29.38 - Treatment of Polyomavirus (BK) nephritis and viremia with Cidofivir and reduction of immunosuppression: High rate of rejection but good graft outcome

Presenter: Matthew, Damasiewicz, Heidelberg, Australia
Authors: Damasiewicz M., Ierino F.

TREATMENT OF POLYOMAVIRUS (BK) NEPHRITIS AND VIREMIA WITH CIDOFIVIR AND REDUCTION OF IMMUNOSUPPRESSION: HIGH RATE OF REJECTION BUT GOOD GRAFT OUTCOME

COMPLICATIONS - INFECTIONS

M. Damasiewicz, F. Ierino
Nephrology, Austin Health, Heidelberg/AUSTRALIA

Body: Aim: To analyse clinical outcomes of renal transplant recipients with BK nephritis or high BK viral load who were treated with reducing immunosuppression and cidofovir. Methods: Patients with biopsy-proven BK nephritis (n= 9) and a subgroup of patients with significant BK viraemia (n=4) were treated with reducing immunosuppression and low-dose cidofovir. We examined changes in immunosuppression level, serum BK viral load (BKVL) using polymerase chain reaction (PCR), rejection rates and graft function. Cidofovir (0.25-0.3mg/kg intravenously) was administered fortnightly and continued until the serum BKVL was negative. Results: Median time to diagnosis of BK (nephritis and/or viraemia) following transplantation was 2.9 (range, 0.9-28.6) months. Median time from BK diagnosis to commencement of cidofovir treatment (average 16 doses) was 28 (range, 14-119) days; the median time to achieving negative BKVL was 6.9 (range, 1.9-25.8) months. Median follow-up time was 17.1 months (range, 6.6-46.5); overall graft survival at end of follow was 85% (2 graft losses due to recurrent IgA disease and rejection). The median creatinine at diagnosis, 6 and 12 months was 144, 154 and 134 mmol/L respectively.
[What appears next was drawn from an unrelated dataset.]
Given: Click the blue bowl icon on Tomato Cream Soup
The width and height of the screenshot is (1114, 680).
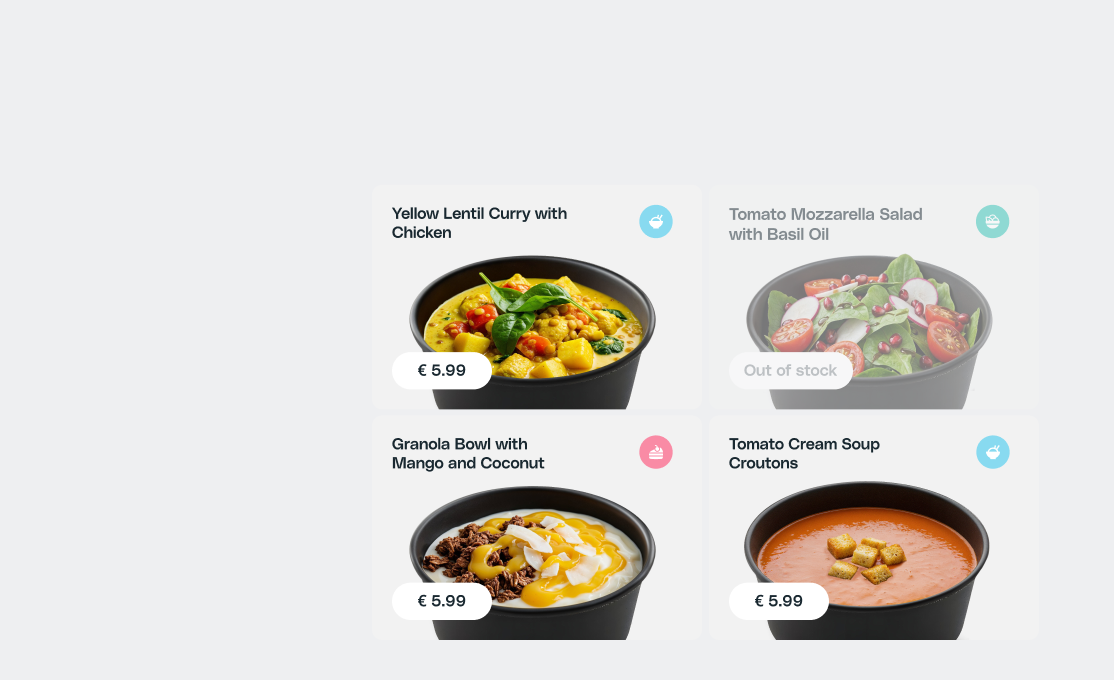Looking at the screenshot, I should [x=993, y=452].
During the follow-up period, 9/13 (69%) patients were diagnosed with rejection (6 cell mediated rejection, 2 antibody mediated rejection, 1 combined rejection). As a result of the high rejection rate only modest reduction in maintenance immunosuppression was possible (see table).
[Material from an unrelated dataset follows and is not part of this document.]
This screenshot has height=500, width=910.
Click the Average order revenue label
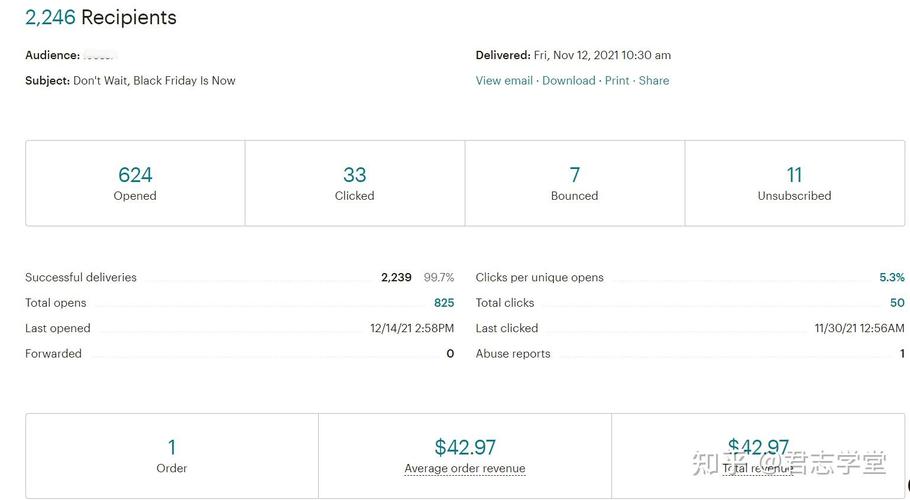(x=465, y=468)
1 month (m)before BK detection 1 m after BK detection 1-3 m after BK detection 3-6 m after BK detection Mean decrease (%)3m after BK detection
CyA level (mean) 1107 range (430 -1519) 902 range (602 - 1151) 813 range (631 - 974) 485 range (309 – 710) 26.5
FK level (mean) 9.2 range (6.8-11.8) 9.7 range (7.2-9.8) 8.6 range (6.7-9.8) 6.7 range (4.1-9.1) 6.5
MMF daily dose (mean) 1654 range (1000-2000) 1208 range (0-2000) 1062 range (500-2000) 1022 range (500-2000) 35.8
At BK detection 0-3 m after BK detection 3-6 m after BK detection 6-9 m after BK detection 9-12 m after BK detection
BKVL (median, copies/ml) 432,250 range (3,425 - 13,743,909) 992,135 range (34,681 - 19,833,947) 74,124 range (0- 18,479,038 2608 range (0- 9,040,101) 19148 range (0- 190,200)

Conclusions: The high rejection rates in our patient cohort and the subsequent treatment may explain the longer than expected duration of BK viraemia and modest reduction in overall immunosuppression. Rejection that occurs concurrently with BK infection presents a difficult diagnostic and management problem. The maintenance (and escalation) of immunosuppression for rejection needs to be balanced with control of BK viraemia and prevention of nephropathy. In our study one graft was lost to rejection, and there was no graft loss from BK nephropathy. The administration of cidofovir may enable maintenance of effective doses of immunosuppression to treat rejection whilst controlling the extent of BK viraemia. Randomized studies are necessary to further assess the efficacy of cidofovir in addition to reducing immunosuppression alone, determine the optimal duration of anti-viral treatment, and determine the optimal BKVL at which therapy is initiated and ceased.

Disclosure: All authors have declared no conflicts of interest.